Nada disso se confirmou, infelizmente. Falta de liderança ou vontade política e a força dos grupos de interesse inibiram as mudanças estruturais necessárias. A exceção, a reforma da Previdência, era insuficiente para resolver, sozinha, os gigantescos problemas fiscais do Brasil.
Enquanto isso, a restrição orçamentária continua a ser ignorada. À esquerda, mesmo as mentes mais lúcidas demandam que se viole o teto para expandir o dispêndio com educação e saúde. À direita, advoga-se a ruptura do teto em favor de um Plano Marshall inconsequente, a que se somam pressões para expandir o investimento público em obras que rendam votos. O teto e o endividamento público que se danem.

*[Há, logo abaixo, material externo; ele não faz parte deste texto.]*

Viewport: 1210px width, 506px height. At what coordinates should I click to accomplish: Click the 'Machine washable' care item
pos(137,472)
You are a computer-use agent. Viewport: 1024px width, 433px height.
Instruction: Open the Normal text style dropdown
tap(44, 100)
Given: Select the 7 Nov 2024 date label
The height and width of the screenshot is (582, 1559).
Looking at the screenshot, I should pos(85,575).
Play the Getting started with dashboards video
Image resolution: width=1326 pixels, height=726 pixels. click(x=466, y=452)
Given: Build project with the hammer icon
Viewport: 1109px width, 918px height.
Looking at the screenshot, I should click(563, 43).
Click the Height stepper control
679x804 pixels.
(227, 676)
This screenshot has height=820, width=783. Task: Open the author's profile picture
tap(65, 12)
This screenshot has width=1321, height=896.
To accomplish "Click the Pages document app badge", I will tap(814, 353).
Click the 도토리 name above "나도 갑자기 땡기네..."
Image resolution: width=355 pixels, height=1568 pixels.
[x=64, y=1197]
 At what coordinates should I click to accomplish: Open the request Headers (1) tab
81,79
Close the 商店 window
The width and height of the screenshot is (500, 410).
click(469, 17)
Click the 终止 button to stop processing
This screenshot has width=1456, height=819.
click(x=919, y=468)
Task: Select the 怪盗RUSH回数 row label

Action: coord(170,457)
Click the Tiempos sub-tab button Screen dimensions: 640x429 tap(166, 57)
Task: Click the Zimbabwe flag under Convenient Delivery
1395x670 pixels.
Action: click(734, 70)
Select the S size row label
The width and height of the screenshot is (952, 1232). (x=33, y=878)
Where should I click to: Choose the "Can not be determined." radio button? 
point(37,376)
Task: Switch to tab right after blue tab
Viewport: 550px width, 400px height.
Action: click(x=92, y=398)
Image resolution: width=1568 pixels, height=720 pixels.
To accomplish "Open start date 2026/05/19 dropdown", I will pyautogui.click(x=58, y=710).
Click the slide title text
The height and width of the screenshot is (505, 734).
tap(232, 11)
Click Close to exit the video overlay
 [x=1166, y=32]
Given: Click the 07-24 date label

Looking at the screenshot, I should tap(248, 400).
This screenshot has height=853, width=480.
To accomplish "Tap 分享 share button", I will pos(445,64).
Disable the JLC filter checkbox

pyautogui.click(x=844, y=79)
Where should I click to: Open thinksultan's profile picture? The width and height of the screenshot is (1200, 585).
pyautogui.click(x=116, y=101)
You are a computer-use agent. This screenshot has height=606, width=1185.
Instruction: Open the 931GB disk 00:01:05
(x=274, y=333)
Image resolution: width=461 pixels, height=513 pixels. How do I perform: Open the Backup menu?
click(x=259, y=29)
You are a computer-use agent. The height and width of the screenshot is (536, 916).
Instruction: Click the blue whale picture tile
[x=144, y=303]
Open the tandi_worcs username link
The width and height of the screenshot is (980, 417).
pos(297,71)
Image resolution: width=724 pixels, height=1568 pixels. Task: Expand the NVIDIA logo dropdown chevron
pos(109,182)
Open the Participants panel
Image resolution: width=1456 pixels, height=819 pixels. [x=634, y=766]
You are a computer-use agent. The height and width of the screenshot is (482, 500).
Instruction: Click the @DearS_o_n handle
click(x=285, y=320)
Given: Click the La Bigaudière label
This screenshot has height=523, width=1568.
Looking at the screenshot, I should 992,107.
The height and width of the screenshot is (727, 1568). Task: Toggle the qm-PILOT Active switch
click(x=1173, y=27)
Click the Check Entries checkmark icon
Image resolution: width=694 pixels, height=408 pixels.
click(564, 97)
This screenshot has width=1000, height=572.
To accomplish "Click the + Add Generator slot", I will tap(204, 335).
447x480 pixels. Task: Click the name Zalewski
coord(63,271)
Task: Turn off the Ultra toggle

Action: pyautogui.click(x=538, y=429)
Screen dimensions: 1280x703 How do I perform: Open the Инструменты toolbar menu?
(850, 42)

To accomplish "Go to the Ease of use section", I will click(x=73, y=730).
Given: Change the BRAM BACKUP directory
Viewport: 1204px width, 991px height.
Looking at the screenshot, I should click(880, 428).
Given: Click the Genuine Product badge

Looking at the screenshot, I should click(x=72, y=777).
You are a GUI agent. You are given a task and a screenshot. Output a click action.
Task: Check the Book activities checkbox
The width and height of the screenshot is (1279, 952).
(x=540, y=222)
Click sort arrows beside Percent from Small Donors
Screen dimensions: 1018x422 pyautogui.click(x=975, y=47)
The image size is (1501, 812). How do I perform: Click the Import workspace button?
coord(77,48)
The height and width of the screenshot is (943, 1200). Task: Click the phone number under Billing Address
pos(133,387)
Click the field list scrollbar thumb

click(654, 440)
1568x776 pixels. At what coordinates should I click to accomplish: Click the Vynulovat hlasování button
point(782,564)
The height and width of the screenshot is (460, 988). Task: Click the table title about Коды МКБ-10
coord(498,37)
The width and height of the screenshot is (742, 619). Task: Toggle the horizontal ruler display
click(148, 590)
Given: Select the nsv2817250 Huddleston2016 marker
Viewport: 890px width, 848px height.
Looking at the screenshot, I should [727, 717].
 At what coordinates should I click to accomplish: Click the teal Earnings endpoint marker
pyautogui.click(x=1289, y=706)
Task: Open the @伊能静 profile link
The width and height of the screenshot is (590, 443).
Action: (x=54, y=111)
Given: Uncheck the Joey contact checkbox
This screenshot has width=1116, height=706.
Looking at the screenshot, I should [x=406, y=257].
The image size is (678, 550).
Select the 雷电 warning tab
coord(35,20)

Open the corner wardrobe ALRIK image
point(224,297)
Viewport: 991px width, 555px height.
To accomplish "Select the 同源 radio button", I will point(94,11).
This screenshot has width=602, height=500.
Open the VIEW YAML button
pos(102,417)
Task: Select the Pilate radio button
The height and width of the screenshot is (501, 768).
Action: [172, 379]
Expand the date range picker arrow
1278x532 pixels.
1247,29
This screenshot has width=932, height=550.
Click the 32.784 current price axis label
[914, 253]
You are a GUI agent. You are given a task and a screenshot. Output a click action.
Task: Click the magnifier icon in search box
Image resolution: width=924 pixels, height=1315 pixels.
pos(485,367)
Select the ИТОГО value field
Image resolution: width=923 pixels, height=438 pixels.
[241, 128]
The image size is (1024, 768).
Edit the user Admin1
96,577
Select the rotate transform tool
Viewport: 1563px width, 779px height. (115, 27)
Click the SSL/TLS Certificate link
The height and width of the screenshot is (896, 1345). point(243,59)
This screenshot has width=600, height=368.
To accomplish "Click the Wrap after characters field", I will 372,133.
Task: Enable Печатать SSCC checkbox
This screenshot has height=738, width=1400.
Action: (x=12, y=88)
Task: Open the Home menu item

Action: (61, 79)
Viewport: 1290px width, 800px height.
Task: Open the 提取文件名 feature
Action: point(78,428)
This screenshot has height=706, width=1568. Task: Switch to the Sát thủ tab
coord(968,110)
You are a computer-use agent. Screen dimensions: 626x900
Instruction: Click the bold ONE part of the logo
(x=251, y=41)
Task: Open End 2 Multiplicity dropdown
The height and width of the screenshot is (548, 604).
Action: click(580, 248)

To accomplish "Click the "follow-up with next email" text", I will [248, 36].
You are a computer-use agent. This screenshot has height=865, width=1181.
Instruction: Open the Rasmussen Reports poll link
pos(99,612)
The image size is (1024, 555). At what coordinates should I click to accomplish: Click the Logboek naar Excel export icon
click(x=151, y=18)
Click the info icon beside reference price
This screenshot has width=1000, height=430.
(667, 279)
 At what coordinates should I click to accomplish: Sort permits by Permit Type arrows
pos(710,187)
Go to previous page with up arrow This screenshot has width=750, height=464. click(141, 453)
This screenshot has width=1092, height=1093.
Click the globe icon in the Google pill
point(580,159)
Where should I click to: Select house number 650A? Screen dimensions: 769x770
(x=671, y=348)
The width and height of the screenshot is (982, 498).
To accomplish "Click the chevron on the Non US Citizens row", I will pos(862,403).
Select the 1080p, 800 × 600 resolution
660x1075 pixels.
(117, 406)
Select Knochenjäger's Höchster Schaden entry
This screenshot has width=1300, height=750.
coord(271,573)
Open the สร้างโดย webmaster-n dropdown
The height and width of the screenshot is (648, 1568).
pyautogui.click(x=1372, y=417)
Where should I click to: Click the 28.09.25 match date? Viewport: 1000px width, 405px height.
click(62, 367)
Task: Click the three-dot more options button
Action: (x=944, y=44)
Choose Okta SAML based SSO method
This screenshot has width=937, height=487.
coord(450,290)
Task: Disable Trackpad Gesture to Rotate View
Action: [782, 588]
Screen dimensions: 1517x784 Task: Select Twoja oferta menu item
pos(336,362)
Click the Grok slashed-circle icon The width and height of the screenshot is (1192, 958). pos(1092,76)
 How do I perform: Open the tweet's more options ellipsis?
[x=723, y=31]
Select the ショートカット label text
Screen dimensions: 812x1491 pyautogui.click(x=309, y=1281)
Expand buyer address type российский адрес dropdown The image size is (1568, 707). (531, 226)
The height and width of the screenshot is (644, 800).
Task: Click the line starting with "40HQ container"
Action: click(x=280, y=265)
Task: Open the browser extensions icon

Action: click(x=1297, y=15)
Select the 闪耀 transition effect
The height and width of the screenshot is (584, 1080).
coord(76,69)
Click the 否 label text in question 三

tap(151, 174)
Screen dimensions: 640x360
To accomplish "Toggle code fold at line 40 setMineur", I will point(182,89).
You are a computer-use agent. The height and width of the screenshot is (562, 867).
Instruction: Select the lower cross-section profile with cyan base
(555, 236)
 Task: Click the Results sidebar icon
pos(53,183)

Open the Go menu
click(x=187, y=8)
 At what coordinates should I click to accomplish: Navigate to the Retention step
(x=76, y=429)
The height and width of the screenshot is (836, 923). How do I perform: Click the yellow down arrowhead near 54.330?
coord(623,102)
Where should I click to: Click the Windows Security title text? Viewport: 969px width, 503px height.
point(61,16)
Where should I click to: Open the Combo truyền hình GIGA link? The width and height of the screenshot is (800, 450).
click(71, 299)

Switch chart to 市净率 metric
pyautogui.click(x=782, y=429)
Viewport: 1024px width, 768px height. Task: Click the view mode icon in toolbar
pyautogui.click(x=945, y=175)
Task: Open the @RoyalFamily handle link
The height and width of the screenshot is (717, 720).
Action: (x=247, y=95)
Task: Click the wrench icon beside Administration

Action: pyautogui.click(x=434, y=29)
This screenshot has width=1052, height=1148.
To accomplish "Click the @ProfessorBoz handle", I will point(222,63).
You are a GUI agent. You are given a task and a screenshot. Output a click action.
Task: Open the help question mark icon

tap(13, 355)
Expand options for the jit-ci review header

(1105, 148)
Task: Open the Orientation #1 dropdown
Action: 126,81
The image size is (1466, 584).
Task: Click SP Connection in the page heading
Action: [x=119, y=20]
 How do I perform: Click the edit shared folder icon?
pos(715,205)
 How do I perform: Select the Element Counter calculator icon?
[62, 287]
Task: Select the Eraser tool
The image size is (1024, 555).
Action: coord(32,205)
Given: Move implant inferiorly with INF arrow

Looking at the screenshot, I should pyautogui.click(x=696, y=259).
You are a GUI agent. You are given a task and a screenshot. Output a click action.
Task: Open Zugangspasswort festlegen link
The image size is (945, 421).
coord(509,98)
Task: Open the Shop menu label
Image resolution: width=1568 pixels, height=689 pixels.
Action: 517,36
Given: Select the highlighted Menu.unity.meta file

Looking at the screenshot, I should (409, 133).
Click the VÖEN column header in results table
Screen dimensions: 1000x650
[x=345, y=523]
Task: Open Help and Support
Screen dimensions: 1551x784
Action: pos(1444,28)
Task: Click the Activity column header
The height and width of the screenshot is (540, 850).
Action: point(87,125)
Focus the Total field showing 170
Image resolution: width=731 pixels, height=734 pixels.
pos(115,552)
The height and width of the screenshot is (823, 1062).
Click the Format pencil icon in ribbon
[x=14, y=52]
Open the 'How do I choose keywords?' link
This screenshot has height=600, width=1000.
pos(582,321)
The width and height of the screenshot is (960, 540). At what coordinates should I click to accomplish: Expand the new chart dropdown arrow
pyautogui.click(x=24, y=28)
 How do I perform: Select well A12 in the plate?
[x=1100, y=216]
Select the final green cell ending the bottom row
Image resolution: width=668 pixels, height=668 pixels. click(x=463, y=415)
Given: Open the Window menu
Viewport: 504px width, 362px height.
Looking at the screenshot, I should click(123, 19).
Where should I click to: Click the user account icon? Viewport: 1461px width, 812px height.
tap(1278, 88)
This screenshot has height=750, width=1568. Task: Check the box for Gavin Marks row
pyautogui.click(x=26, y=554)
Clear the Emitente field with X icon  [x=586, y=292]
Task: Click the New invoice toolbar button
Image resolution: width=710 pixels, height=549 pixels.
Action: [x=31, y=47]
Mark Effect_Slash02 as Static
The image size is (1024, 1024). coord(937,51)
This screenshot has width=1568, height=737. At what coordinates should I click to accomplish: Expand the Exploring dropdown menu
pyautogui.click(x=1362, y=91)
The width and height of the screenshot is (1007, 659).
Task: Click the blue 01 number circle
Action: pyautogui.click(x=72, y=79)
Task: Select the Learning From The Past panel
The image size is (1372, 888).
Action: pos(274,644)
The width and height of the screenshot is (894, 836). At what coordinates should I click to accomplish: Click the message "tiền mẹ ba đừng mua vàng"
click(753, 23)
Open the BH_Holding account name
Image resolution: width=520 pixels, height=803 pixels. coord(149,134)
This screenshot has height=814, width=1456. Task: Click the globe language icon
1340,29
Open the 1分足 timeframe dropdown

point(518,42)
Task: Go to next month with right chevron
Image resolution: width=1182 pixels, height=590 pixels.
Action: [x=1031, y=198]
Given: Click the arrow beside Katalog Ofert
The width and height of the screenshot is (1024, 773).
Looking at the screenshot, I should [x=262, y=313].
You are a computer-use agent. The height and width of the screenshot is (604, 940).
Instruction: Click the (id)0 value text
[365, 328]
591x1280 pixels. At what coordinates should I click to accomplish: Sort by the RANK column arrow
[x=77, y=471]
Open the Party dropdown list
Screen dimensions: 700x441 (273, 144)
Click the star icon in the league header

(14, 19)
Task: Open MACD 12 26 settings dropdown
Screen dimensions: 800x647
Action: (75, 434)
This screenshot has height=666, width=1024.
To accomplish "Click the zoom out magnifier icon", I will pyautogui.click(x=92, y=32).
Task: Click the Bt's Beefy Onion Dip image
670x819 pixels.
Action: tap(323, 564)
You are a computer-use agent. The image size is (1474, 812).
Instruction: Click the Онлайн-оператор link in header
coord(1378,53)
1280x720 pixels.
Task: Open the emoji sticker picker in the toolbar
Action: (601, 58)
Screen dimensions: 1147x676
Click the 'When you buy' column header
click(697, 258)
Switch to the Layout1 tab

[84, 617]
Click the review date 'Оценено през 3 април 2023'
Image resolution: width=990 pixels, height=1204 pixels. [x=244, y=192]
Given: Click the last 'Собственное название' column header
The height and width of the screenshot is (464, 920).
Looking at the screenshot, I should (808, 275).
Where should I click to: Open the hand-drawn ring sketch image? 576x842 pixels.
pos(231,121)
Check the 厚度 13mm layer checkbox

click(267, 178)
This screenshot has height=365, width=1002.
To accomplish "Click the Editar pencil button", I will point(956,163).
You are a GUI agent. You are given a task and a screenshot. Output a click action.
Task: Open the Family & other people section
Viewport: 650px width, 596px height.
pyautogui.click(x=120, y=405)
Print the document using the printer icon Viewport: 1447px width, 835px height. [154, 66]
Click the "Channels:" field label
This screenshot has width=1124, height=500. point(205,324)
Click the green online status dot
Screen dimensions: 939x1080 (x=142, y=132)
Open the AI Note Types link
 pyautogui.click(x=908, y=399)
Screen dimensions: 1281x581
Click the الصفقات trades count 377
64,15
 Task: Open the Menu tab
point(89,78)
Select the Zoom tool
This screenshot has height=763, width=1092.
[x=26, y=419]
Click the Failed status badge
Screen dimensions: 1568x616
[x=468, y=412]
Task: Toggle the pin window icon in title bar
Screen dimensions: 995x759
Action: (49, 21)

Adeptos da Nova Teoria Monetária, que tem escasso apoio em correntes de economistas, dizem que o teto está submetendo o país a um sacrifício desnecessário e inominável. Defendem, com base na teoria, a ideia de que se financie a dívida pública com emissão de moeda, caso a taxa de juros seja inferior à do crescimento do PIB. Não existiria, pois, a restrição monetária. Difícil encontrar quem se arrisque a embarcar na aventura.
O teto de gasto merece ser discutido. Hoje, seria impossível ampliá-lo sem mudanças estruturais no gasto público. Pode-se criar outro tipo de restrição orçamentária, mas sem esquecer a necessidade de uma âncora fiscal. Soluções mágicas podem ameaçar o futuro das próximas gerações.